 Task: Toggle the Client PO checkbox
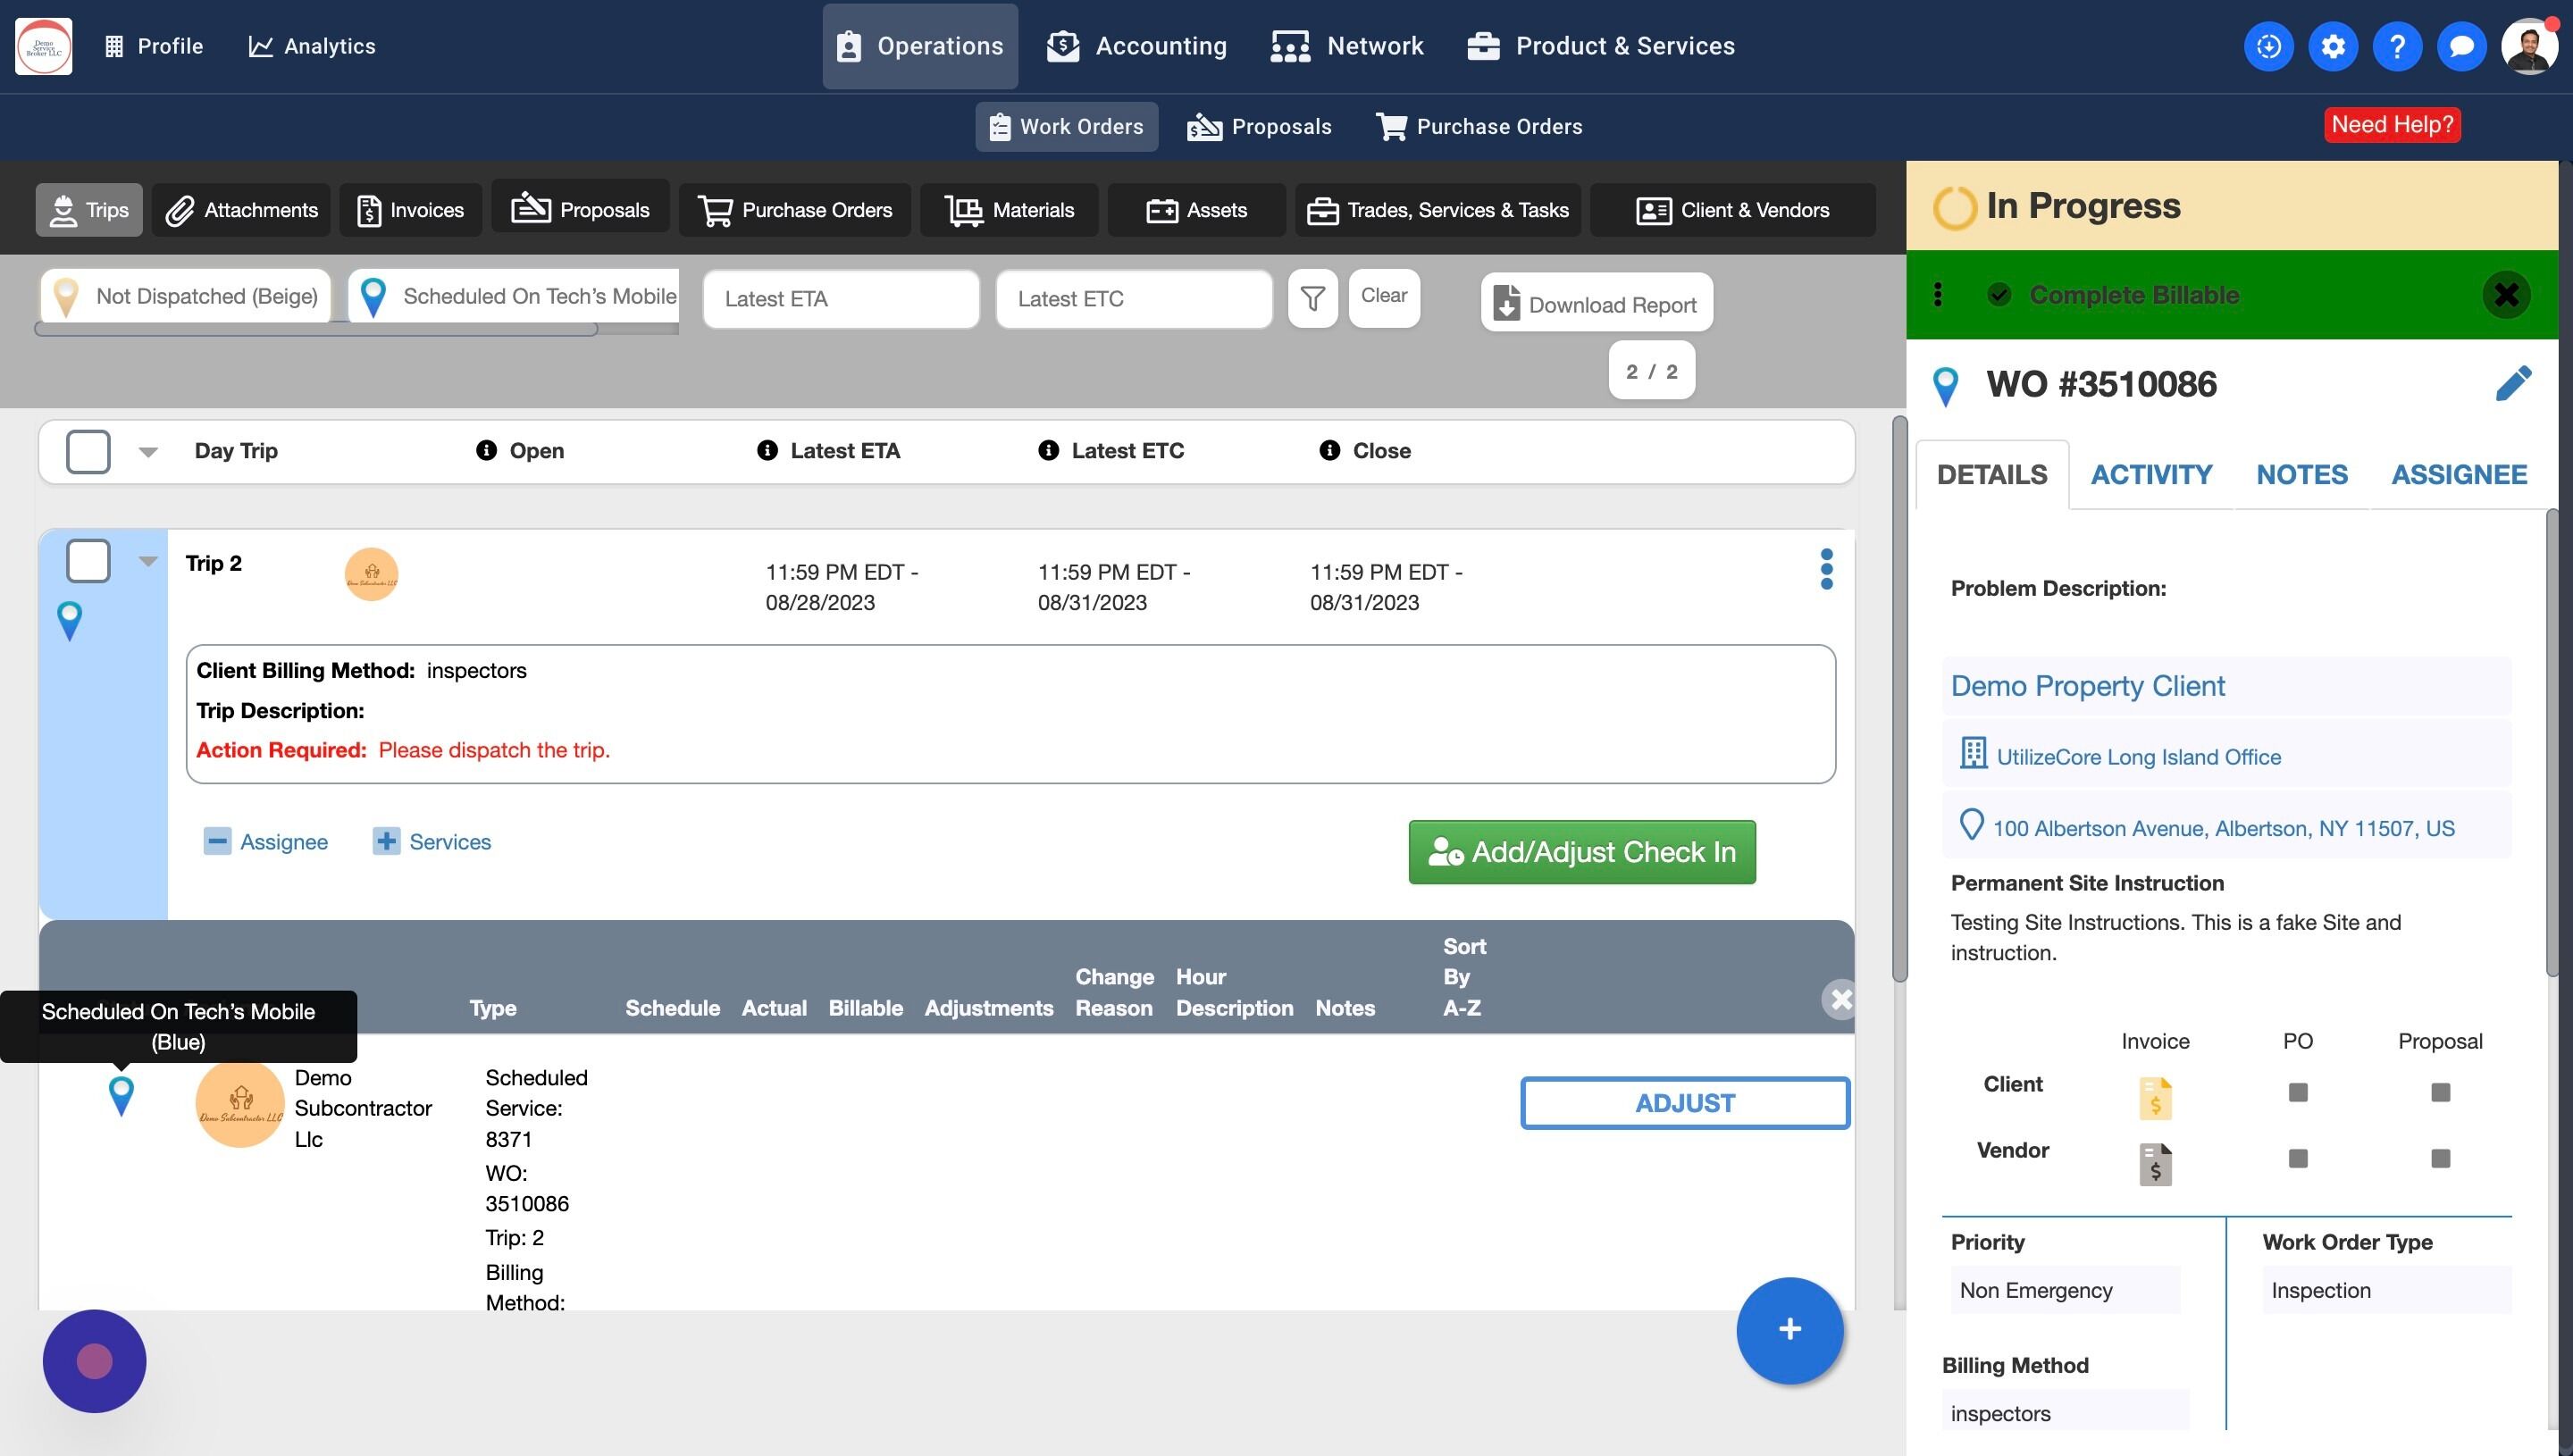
* * *
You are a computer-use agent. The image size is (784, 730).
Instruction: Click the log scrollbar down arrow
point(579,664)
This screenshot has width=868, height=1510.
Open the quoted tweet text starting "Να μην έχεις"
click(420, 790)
...
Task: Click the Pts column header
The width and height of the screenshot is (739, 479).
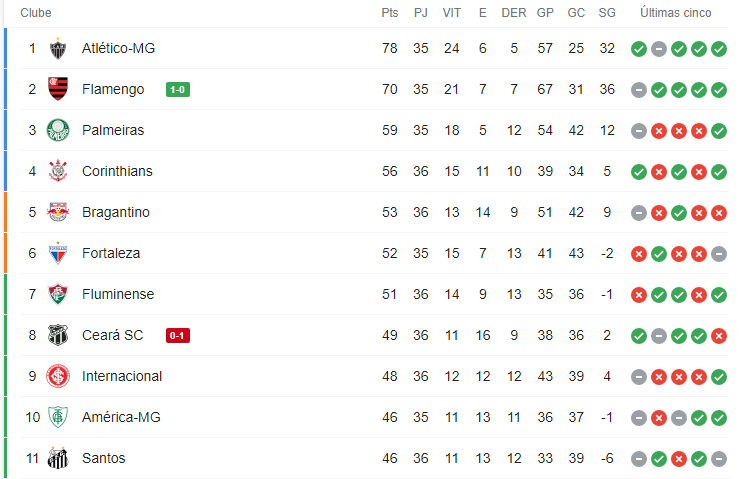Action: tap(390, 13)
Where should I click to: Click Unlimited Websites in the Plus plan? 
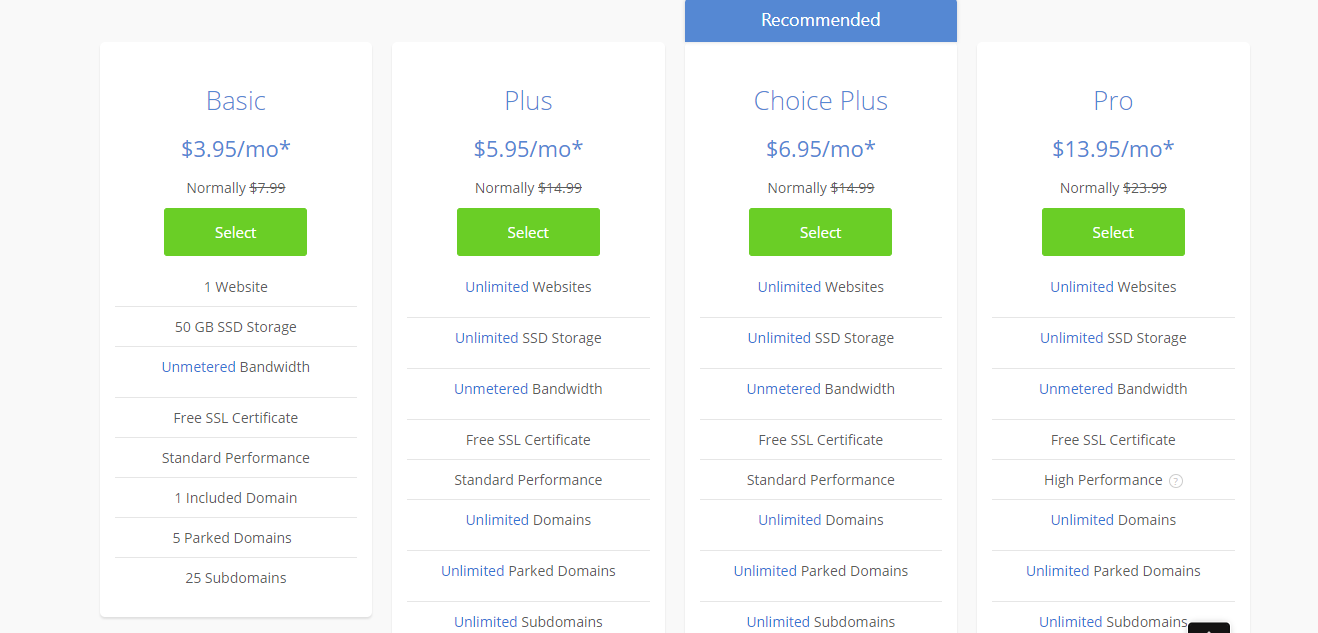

Exercise goal -
Search the listing above for the string "Task" and return each line it appears on.

Solution to this exercise -
 Task: Toggle the Client PO checkbox
Task: Click the Pts column header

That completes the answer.